The murine CT26 colon cancer cell line forms fast growing and highly vascularized tumors and the subcutaneous CT26 cancer model is frequently used for assessing the effects of therapeutic agents. Mutational analyses showed that the cell line is microsatellite stable and shows molecular characteristics of aggressive, undifferentiated, treatment-refractory, and metastasis-prone human colorectal carcinoma cells [19], [29].
We have previously analyzed the effects of different anti-angiogenic drugs on growth and metastasis of orthotopically implanted CT26 tumors in nude mice [18]. Since immune checkpoint blockade has gained increasing interest for the treatment of advanced metastatic cancer, we transferred this model to syngeneic BALB/c mice and evaluated the effects of CTLA-4 and PD-L1 blockade as mono- and combination therapies.
All therapy regimens were well tolerated by the mice and no loss of body weight was measurable during the treatment period (Supplementary Figure S2).
Growth of the primary colon tumors was longitudinally investigated by T1 and T2-weighted MRI. Administration of either anti-PD-L1 or anti-CTLA-4 antibodies as monotherapies inhibited tumor growth, leading to significantly reduced mean tumor volumes at day 14 post-injection (p.i.).

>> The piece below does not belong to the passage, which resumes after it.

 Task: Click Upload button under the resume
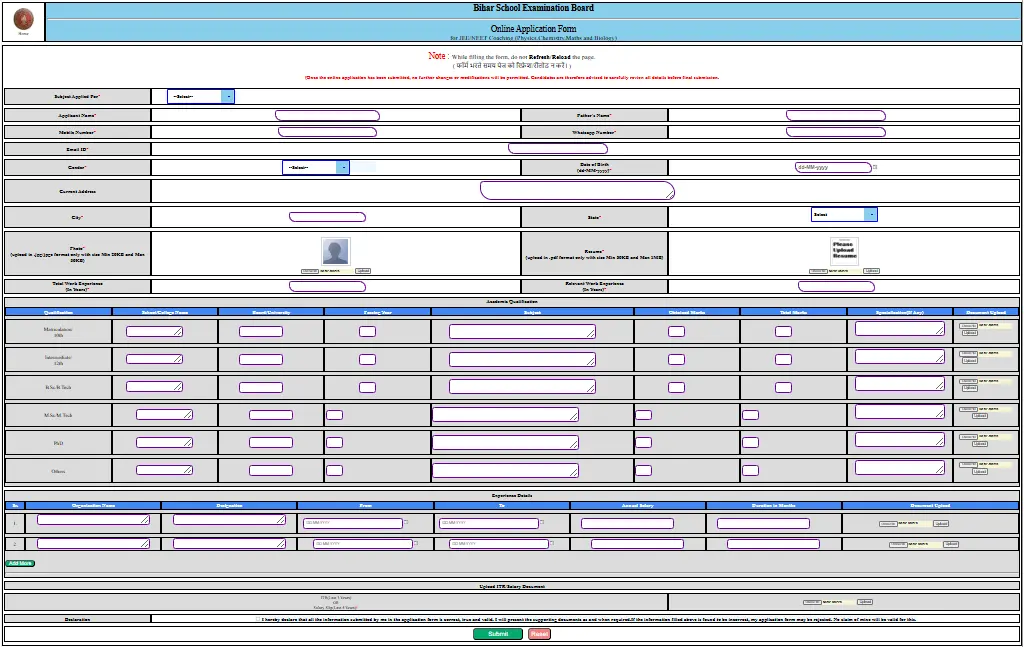871,271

Combined PD-L1 and CTLA-4 blockade exerted stronger inhibitory effects than the monotherapies, as tumor growth almost stagnated upon therapy (d7 p.i.: P < .05, d11 and d14 p.i.: P < .001, Figure 1, A and B, exemplary MR images and images of excised tumors shown in C)).

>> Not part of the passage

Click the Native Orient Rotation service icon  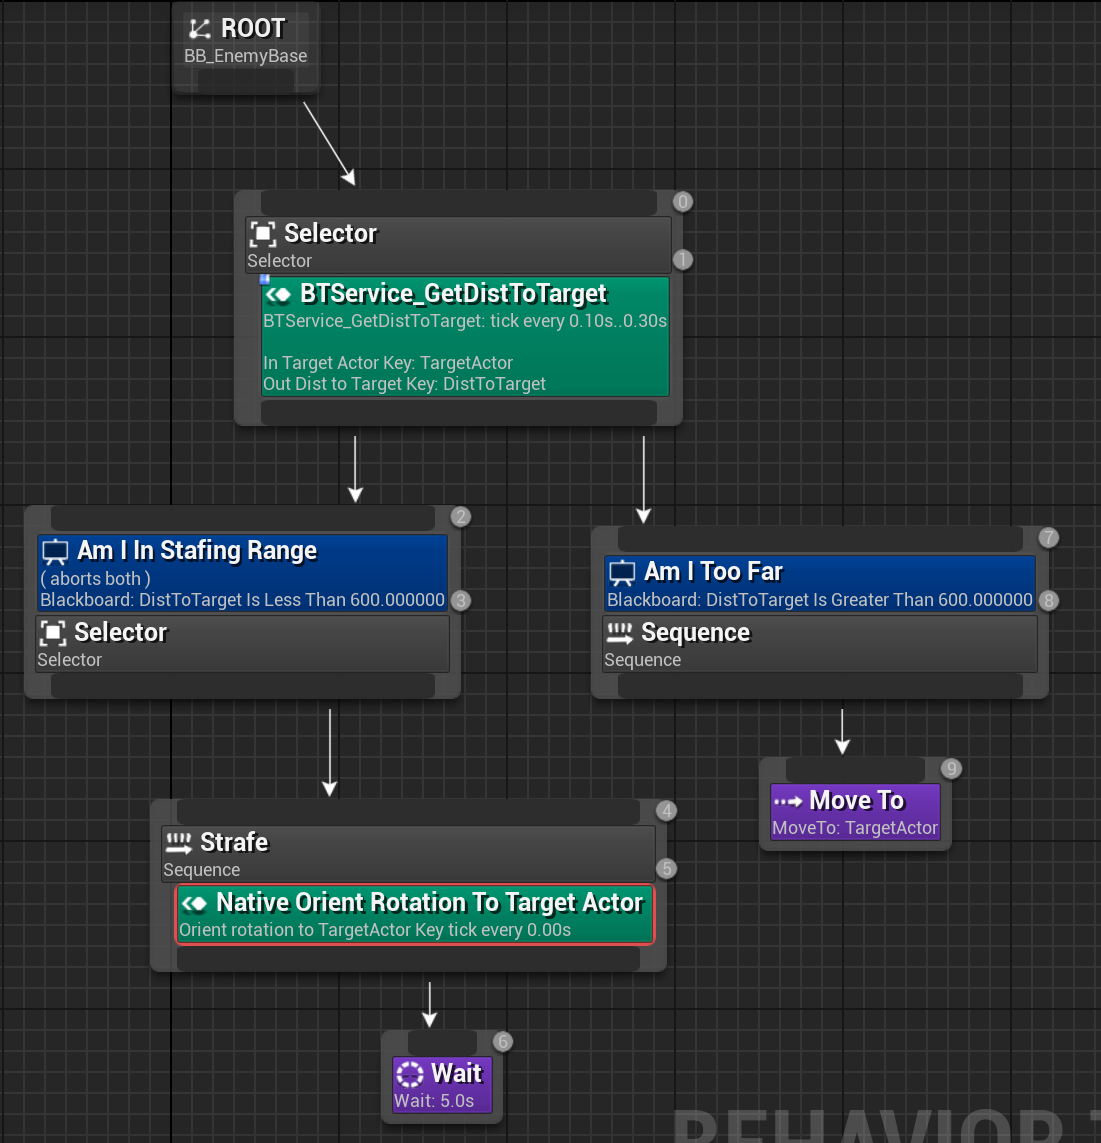pyautogui.click(x=194, y=904)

As orthotopic CT26 tumor xenografts developed liver metastases in immunodeficient mice [18], we investigated the influence of the therapies on metastasis in the syngeneic colon cancer model by screening the livers macroscopically on day 14 p.i. after resection. In the control group, 43% of mice presented with liver metastases. The ratio was reduced to 33% of mice with liver metastases by anti-PD-L1 therapy. In the anti-CTLA-4 treatment group, liver metastases were found in 17% of the animals. In contrast, no liver metastases at all were detected after combination therapy with anti-CTLA-4 and anti-PD-L1 antibodies (Figure 1C).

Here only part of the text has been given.